═══ SUPPLIED RECORDS ═══

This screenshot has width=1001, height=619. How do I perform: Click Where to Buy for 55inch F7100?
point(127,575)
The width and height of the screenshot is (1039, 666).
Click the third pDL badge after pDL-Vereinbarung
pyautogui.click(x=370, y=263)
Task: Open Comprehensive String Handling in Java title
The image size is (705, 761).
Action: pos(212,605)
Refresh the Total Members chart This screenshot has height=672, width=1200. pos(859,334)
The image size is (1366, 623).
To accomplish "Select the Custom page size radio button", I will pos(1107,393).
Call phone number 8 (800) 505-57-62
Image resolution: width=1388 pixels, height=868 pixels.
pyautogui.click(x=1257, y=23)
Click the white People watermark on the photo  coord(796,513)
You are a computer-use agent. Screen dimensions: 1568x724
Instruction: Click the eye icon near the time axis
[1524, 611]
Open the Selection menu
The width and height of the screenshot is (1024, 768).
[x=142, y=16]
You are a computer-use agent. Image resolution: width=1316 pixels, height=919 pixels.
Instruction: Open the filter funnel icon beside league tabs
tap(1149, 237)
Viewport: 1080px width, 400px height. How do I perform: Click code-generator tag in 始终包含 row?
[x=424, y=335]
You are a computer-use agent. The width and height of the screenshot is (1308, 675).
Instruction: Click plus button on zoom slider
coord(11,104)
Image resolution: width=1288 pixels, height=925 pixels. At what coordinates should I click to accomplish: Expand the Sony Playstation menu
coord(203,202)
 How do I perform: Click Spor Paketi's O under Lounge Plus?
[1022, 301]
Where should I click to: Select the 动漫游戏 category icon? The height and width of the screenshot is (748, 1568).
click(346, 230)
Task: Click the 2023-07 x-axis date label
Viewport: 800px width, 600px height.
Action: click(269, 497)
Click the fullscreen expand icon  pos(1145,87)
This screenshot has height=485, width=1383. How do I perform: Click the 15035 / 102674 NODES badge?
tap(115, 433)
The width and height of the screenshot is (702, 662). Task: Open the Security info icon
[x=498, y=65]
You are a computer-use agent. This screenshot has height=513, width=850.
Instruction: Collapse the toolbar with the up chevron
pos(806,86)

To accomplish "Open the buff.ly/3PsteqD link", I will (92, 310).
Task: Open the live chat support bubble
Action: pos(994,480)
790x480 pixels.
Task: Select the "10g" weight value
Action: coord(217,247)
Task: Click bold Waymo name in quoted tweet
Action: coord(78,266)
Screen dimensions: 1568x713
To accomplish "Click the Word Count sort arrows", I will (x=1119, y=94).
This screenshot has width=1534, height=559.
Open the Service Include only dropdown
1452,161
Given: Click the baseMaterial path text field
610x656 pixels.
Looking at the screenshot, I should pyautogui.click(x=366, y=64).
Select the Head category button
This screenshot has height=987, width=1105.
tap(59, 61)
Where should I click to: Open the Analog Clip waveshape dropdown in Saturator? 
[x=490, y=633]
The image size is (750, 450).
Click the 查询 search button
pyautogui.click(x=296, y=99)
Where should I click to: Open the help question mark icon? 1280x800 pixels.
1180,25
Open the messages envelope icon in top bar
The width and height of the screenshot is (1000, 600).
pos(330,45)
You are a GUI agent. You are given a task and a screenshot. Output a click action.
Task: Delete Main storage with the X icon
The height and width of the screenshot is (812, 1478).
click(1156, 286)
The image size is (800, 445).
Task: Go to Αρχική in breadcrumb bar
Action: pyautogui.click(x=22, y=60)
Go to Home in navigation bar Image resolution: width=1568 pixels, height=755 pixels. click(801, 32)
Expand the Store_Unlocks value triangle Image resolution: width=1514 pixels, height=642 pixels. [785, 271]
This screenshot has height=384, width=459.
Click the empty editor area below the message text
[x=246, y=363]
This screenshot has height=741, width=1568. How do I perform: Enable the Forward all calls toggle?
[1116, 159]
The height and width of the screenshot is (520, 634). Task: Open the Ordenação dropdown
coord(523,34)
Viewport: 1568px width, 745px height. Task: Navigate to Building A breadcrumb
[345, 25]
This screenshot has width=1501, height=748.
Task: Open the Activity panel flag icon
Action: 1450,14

═══

--- THE PROBLEM ---
Output all of the data above without any alteration.

--- EXERCISE OUTPUT ---
This screenshot has width=1001, height=619. How do I perform: Click Where to Buy for 55inch F7100?
point(127,575)
The width and height of the screenshot is (1039, 666).
Click the third pDL badge after pDL-Vereinbarung
pyautogui.click(x=370, y=263)
Task: Open Comprehensive String Handling in Java title
The image size is (705, 761).
Action: pos(212,605)
Refresh the Total Members chart This screenshot has height=672, width=1200. pos(859,334)
The image size is (1366, 623).
To accomplish "Select the Custom page size radio button", I will pos(1107,393).
Call phone number 8 (800) 505-57-62
Image resolution: width=1388 pixels, height=868 pixels.
pyautogui.click(x=1257, y=23)
Click the white People watermark on the photo  coord(796,513)
You are a computer-use agent. Screen dimensions: 1568x724
Instruction: Click the eye icon near the time axis
[1524, 611]
Open the Selection menu
The width and height of the screenshot is (1024, 768).
[x=142, y=16]
You are a computer-use agent. Image resolution: width=1316 pixels, height=919 pixels.
Instruction: Open the filter funnel icon beside league tabs
tap(1149, 237)
Viewport: 1080px width, 400px height. How do I perform: Click code-generator tag in 始终包含 row?
[x=424, y=335]
You are a computer-use agent. The width and height of the screenshot is (1308, 675).
Instruction: Click plus button on zoom slider
coord(11,104)
Image resolution: width=1288 pixels, height=925 pixels. At what coordinates should I click to accomplish: Expand the Sony Playstation menu
coord(203,202)
 How do I perform: Click Spor Paketi's O under Lounge Plus?
[1022, 301]
Where should I click to: Select the 动漫游戏 category icon? The height and width of the screenshot is (748, 1568).
click(346, 230)
Task: Click the 2023-07 x-axis date label
Viewport: 800px width, 600px height.
Action: click(269, 497)
Click the fullscreen expand icon  pos(1145,87)
This screenshot has height=485, width=1383. How do I perform: Click the 15035 / 102674 NODES badge?
tap(115, 433)
The width and height of the screenshot is (702, 662). Task: Open the Security info icon
[x=498, y=65]
You are a computer-use agent. This screenshot has height=513, width=850.
Instruction: Collapse the toolbar with the up chevron
pos(806,86)

To accomplish "Open the buff.ly/3PsteqD link", I will (92, 310).
Task: Open the live chat support bubble
Action: pos(994,480)
790x480 pixels.
Task: Select the "10g" weight value
Action: coord(217,247)
Task: Click bold Waymo name in quoted tweet
Action: coord(78,266)
Screen dimensions: 1568x713
To accomplish "Click the Word Count sort arrows", I will (x=1119, y=94).
This screenshot has width=1534, height=559.
Open the Service Include only dropdown
1452,161
Given: Click the baseMaterial path text field
610x656 pixels.
Looking at the screenshot, I should pyautogui.click(x=366, y=64).
Select the Head category button
This screenshot has height=987, width=1105.
tap(59, 61)
Where should I click to: Open the Analog Clip waveshape dropdown in Saturator? 
[x=490, y=633]
The image size is (750, 450).
Click the 查询 search button
pyautogui.click(x=296, y=99)
Where should I click to: Open the help question mark icon? 1280x800 pixels.
1180,25
Open the messages envelope icon in top bar
The width and height of the screenshot is (1000, 600).
pos(330,45)
You are a GUI agent. You are given a task and a screenshot. Output a click action.
Task: Delete Main storage with the X icon
The height and width of the screenshot is (812, 1478).
click(1156, 286)
The image size is (800, 445).
Task: Go to Αρχική in breadcrumb bar
Action: pyautogui.click(x=22, y=60)
Go to Home in navigation bar Image resolution: width=1568 pixels, height=755 pixels. click(801, 32)
Expand the Store_Unlocks value triangle Image resolution: width=1514 pixels, height=642 pixels. [785, 271]
This screenshot has height=384, width=459.
Click the empty editor area below the message text
[x=246, y=363]
This screenshot has height=741, width=1568. How do I perform: Enable the Forward all calls toggle?
[1116, 159]
The height and width of the screenshot is (520, 634). Task: Open the Ordenação dropdown
coord(523,34)
Viewport: 1568px width, 745px height. Task: Navigate to Building A breadcrumb
[345, 25]
This screenshot has width=1501, height=748.
Task: Open the Activity panel flag icon
Action: 1450,14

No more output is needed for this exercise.